After this I might include some spoilers, so tread lightly.

I liked Deathly Hallows 1 the best before seeing Deathly Hallows 2, and while the second doesn’t exactly work on its own (even to the standard set by previous installments: the horcrux plotline has roots and its anchor in Deathly Hallows 1, while the Dumbledore/Snape saga begins and lives mostly in Half-Blood Prince), I really hope they edit Deathly Hallows 1 down a bit and issue a combined edition. How could they not?

Deathly Hallows 2 excels visually to the same magnitude Deathly Hallows 1 excelled at character development. It also brings back Harry’s secondary circle of friends (NEVILLE, Seamus, McGonagall) and Hogwarts, although the latter takes a beating so severe that it may never recover.

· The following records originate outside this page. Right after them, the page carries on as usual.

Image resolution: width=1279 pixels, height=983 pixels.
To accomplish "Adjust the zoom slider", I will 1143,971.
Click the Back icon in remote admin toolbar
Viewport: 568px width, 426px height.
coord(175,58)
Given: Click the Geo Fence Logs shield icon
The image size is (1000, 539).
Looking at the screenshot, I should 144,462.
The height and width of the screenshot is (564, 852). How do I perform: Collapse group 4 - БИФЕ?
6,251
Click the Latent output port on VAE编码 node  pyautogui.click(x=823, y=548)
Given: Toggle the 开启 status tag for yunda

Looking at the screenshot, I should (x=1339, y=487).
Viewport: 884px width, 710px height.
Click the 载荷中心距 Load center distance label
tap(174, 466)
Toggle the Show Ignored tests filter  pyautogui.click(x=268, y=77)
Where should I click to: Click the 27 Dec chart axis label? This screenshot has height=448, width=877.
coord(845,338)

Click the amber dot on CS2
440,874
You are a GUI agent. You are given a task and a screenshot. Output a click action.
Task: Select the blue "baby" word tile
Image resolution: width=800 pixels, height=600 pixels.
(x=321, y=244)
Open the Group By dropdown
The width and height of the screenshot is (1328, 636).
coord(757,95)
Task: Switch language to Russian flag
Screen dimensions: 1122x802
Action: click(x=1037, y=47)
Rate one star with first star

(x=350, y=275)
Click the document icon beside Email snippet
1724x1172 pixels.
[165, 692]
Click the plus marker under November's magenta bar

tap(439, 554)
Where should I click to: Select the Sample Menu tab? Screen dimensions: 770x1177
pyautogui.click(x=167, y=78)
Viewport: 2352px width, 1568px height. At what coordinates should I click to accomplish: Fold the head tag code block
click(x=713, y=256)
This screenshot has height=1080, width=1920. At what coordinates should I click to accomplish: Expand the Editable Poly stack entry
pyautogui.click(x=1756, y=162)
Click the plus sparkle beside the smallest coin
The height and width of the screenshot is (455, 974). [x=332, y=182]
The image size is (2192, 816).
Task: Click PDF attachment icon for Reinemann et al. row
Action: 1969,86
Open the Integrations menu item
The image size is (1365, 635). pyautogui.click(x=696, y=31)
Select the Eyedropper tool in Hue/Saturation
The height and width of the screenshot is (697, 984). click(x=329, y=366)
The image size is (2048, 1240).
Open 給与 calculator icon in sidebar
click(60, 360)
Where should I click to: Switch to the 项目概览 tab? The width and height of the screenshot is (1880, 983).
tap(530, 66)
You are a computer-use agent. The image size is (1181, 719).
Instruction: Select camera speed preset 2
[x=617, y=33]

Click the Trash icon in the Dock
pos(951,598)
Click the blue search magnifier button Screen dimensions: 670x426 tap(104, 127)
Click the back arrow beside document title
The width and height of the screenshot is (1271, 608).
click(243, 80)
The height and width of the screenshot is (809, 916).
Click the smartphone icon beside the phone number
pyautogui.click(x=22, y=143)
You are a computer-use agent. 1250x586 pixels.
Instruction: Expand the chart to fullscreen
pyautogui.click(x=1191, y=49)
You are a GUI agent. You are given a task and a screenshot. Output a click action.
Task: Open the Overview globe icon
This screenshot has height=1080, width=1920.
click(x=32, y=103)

As the Hogwarts faculty and the Order of the Phoenix combine their powers to protect the castle, and McGonagall looses the castle’s stone soldiers (!!!), I realized just how much the movies established Hogwarts as a character itself. It expanded, visually, on the workmanlike Rowling prose. The first few installments waved CGI effects around like a showpiece at a graphic-design convention, demonstrating every possible spell, showing us every flashing light and twirling everyday object; the last few installments learned to use those effects sparingly but flesh out the settings into photoreal palpability.

As CGI technology advances (revisit Jurassic Park then consider the Gringotts dragon flying through and destroying parts of wizard-tinged London), it gets easier to suspend disbelief when watching a movie like this. The margin between our collective literary imagination and what we can see on the screen narrows day by day, although, still, a movie draws a specific vision to replace each reader’s vision, each of dozens of millions of readers’ individual visions.

I admire the choices made by the HP filmmakers. They kept the universe clear, canon, and distinctive, blending it near-seamlessly into Rowling’s original texts and advancing the maturity with each installment. The characters grow more complex, the visuals more elaborate and complete, the emotions heightened and anchored in so-called real life. By the end of this installment, Harry earnestly offers himself up as a necessary sacrifice; Dumbledore clouds his own moral standing almost beyond recognition; and everyone Harry knows offers themselves up to fight and die on his behalf too.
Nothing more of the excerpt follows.